↓↓↓

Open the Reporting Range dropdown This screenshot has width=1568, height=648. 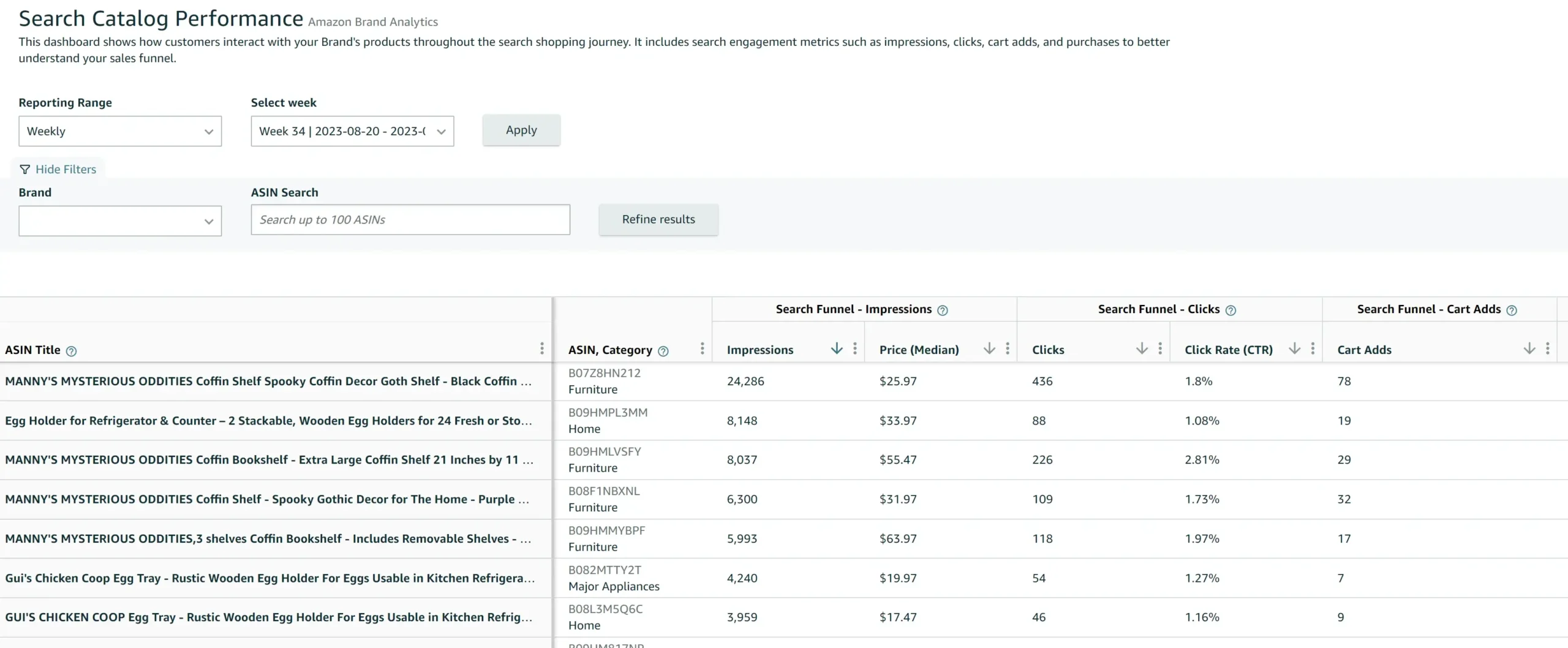pos(120,131)
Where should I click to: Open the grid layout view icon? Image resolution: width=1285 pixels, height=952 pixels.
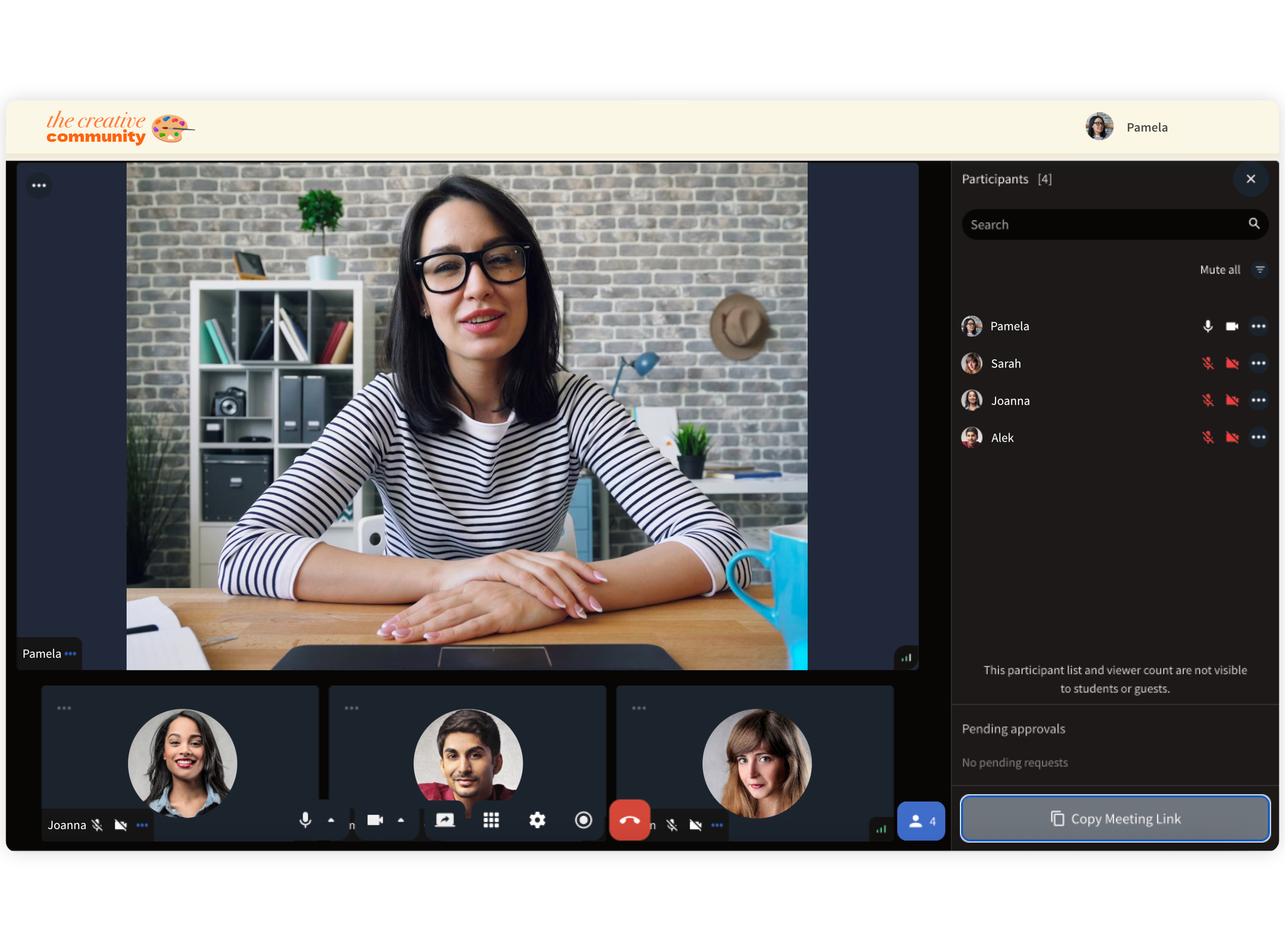click(x=491, y=820)
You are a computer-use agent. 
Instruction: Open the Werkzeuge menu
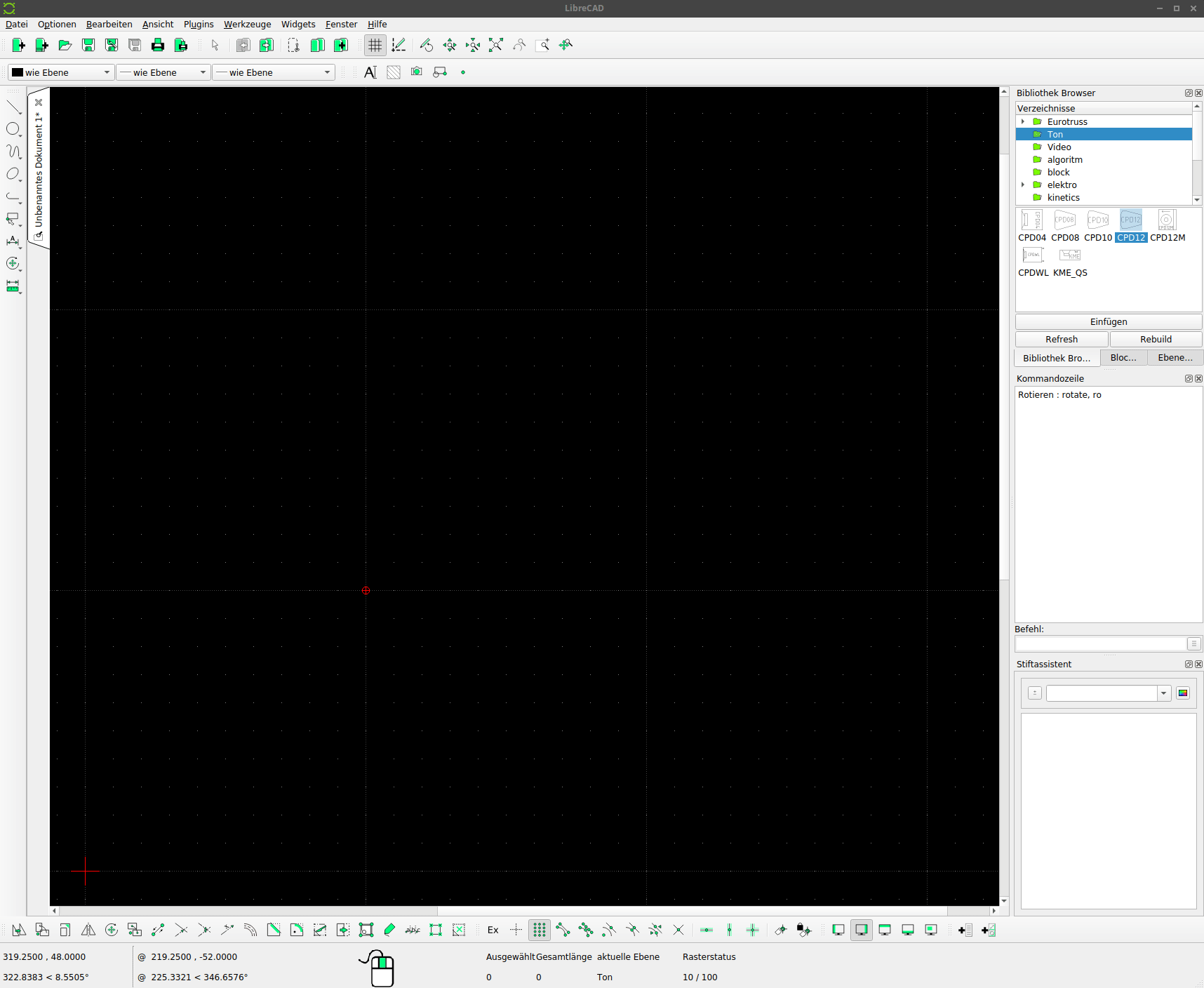[x=247, y=24]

↑↑↑

Exercise:
Only the lines from the one with "Where should I" through the final line of the data should be written out, exactly and including both ends. Skip the pictures.

Result:
Where should I click to: Open the grid layout view icon? Image resolution: width=1285 pixels, height=952 pixels.
click(x=491, y=820)
You are a computer-use agent. 
Instruction: Open the Werkzeuge menu
[x=247, y=24]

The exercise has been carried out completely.